**TUJUAN LATIHAN**
Nyatakan apakah setiap pernyataan berikut sesuai dengan kutipan tentang Bundo Kanduang di bawah. Jawab ya atau tidak untuk (a) Bundo Kanduang harus memiliki pengetahuan adat yang lebih lengkap daripada anak cucunya, (b) pandai berarti cukup memiliki ilmu tanpa perlu mempergunakannya, dan (c) ilmu yang harus dikuasai mencakup beradat dan berlembaga, lalu sertakan kata-kata penentu dari kutipan itu tanpa diubah.

**KUTIPAN TEKS**
Sebagai fungsional Bundo
Kanduang, ia harus memiliki ilmu pengetahuan adat yang lengkap, lebih lengkap
dari saudara-saudaranya yang lain, lebih lengkap dari anak cucunya. Bahkan
sedapatnya lebih lengkap dari kaum ibu dan Bundo Kanduang lainnya. Ia harus menguasai
ilmu  baadat
balimbago, bacupak jo bagantang (beradat, berlembaga, bercupak dan
bergantang). 
Pandai
artinya bisa meletakkan sesuatu pada tempatnya, bisa membaca
situasi dan bisa pula memanfaatkannya. Ia memiliki ilmu dan pandai
mempergunakan ilmu itu.

[Rangkaian baris]
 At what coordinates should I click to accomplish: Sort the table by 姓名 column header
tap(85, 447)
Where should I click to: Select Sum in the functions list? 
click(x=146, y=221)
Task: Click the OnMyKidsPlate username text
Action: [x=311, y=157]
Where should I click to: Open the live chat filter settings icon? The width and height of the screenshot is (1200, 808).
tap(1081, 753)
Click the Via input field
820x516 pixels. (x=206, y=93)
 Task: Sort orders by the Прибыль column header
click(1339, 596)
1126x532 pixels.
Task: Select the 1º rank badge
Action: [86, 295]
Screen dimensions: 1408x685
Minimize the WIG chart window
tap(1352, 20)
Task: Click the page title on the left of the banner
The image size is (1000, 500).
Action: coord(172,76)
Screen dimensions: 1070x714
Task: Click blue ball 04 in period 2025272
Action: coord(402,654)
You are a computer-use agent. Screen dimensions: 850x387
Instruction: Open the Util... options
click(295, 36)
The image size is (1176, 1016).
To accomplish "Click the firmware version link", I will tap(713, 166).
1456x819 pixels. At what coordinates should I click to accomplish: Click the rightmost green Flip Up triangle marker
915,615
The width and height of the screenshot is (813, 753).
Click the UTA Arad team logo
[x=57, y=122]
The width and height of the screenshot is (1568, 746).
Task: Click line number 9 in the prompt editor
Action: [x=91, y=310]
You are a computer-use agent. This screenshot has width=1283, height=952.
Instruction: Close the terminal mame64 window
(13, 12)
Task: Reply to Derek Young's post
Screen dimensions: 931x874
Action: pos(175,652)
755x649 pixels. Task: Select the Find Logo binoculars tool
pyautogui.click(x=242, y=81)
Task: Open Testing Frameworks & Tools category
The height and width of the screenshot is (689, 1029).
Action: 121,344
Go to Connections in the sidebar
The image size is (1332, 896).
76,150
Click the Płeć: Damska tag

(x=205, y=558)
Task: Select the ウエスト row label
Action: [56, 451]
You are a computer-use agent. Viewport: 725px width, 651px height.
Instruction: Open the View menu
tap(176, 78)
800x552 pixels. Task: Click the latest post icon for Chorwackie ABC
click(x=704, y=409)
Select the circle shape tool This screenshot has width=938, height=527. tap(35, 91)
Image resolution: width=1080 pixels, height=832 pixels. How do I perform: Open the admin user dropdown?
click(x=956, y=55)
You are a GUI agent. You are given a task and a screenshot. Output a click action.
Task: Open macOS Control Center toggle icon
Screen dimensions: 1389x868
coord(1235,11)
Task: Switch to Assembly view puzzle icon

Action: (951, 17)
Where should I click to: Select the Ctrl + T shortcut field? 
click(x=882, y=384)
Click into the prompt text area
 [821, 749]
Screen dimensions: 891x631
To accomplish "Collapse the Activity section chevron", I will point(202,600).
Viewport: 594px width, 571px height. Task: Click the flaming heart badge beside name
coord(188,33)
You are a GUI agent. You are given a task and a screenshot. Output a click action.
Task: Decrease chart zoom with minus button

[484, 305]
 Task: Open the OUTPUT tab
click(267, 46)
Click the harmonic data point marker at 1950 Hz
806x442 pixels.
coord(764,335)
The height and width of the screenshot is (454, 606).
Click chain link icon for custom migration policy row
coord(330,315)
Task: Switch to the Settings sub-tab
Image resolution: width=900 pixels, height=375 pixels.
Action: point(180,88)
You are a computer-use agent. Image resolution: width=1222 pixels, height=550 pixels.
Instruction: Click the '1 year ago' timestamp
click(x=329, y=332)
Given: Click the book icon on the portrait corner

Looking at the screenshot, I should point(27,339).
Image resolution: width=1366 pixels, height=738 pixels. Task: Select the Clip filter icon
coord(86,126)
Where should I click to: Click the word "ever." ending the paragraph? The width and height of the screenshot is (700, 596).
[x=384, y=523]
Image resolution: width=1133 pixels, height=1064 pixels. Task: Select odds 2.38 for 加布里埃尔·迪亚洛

**JAWABAN LATIHAN**
(a) Ya: "lebih lengkap dari anak cucunya".
(b) Tidak: "Ia memiliki ilmu dan pandai mempergunakan ilmu itu".
(c) Ya: "beradat, berlembaga".